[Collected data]

-.-.-

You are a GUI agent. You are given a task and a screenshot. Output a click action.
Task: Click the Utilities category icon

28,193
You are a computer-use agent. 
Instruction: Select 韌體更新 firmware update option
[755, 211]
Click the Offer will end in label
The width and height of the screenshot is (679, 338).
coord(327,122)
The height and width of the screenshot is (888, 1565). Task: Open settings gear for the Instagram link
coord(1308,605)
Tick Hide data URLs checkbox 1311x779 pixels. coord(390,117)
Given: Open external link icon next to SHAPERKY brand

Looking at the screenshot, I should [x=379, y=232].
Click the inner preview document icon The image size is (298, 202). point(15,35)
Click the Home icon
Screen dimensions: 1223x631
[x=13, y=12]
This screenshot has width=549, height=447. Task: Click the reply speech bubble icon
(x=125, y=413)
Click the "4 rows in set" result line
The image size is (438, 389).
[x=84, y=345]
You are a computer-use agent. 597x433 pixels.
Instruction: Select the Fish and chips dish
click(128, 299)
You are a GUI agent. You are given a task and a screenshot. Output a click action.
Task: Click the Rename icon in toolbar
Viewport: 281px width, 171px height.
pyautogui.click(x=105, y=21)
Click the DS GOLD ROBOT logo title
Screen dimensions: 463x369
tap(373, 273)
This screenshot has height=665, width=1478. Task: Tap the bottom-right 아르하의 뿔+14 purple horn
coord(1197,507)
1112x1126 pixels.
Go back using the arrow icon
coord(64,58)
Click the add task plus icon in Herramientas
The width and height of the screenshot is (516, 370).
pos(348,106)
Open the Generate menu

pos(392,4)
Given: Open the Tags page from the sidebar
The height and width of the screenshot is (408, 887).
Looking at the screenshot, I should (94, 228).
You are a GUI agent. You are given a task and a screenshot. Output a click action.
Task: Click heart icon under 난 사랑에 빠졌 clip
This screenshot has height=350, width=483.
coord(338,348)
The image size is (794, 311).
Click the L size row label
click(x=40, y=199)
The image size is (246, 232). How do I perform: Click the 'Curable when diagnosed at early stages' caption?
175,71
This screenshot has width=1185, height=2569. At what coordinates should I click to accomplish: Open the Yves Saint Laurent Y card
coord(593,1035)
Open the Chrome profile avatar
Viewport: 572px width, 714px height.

-.-.-

- **To do**
Please switch every "Instruction" in the records to "Goal" and give the records again with everything else unchanged.

- **Correct answer**
You are a GUI agent. You are given a task and a screenshot. Output a click action.
Task: Click the Utilities category icon

28,193
You are a computer-use agent. 
Goal: Select 韌體更新 firmware update option
[755, 211]
Click the Offer will end in label
The width and height of the screenshot is (679, 338).
coord(327,122)
The height and width of the screenshot is (888, 1565). Task: Open settings gear for the Instagram link
coord(1308,605)
Tick Hide data URLs checkbox 1311x779 pixels. coord(390,117)
Given: Open external link icon next to SHAPERKY brand

Looking at the screenshot, I should [x=379, y=232].
Click the inner preview document icon The image size is (298, 202). point(15,35)
Click the Home icon
Screen dimensions: 1223x631
[x=13, y=12]
This screenshot has width=549, height=447. Task: Click the reply speech bubble icon
(x=125, y=413)
Click the "4 rows in set" result line
The image size is (438, 389).
[x=84, y=345]
You are a computer-use agent. 597x433 pixels.
Goal: Select the Fish and chips dish
click(128, 299)
You are a GUI agent. You are given a task and a screenshot. Output a click action.
Task: Click the Rename icon in toolbar
Viewport: 281px width, 171px height.
pyautogui.click(x=105, y=21)
Click the DS GOLD ROBOT logo title
Screen dimensions: 463x369
tap(373, 273)
This screenshot has height=665, width=1478. Task: Tap the bottom-right 아르하의 뿔+14 purple horn
coord(1197,507)
1112x1126 pixels.
Go back using the arrow icon
coord(64,58)
Click the add task plus icon in Herramientas
The width and height of the screenshot is (516, 370).
pos(348,106)
Open the Generate menu

pos(392,4)
Given: Open the Tags page from the sidebar
The height and width of the screenshot is (408, 887).
Looking at the screenshot, I should (94, 228).
You are a GUI agent. You are given a task and a screenshot. Output a click action.
Task: Click heart icon under 난 사랑에 빠졌 clip
This screenshot has height=350, width=483.
coord(338,348)
The image size is (794, 311).
Click the L size row label
click(x=40, y=199)
The image size is (246, 232). How do I perform: Click the 'Curable when diagnosed at early stages' caption?
175,71
This screenshot has width=1185, height=2569. At what coordinates should I click to accomplish: Open the Yves Saint Laurent Y card
coord(593,1035)
Open the Chrome profile avatar
Viewport: 572px width, 714px height.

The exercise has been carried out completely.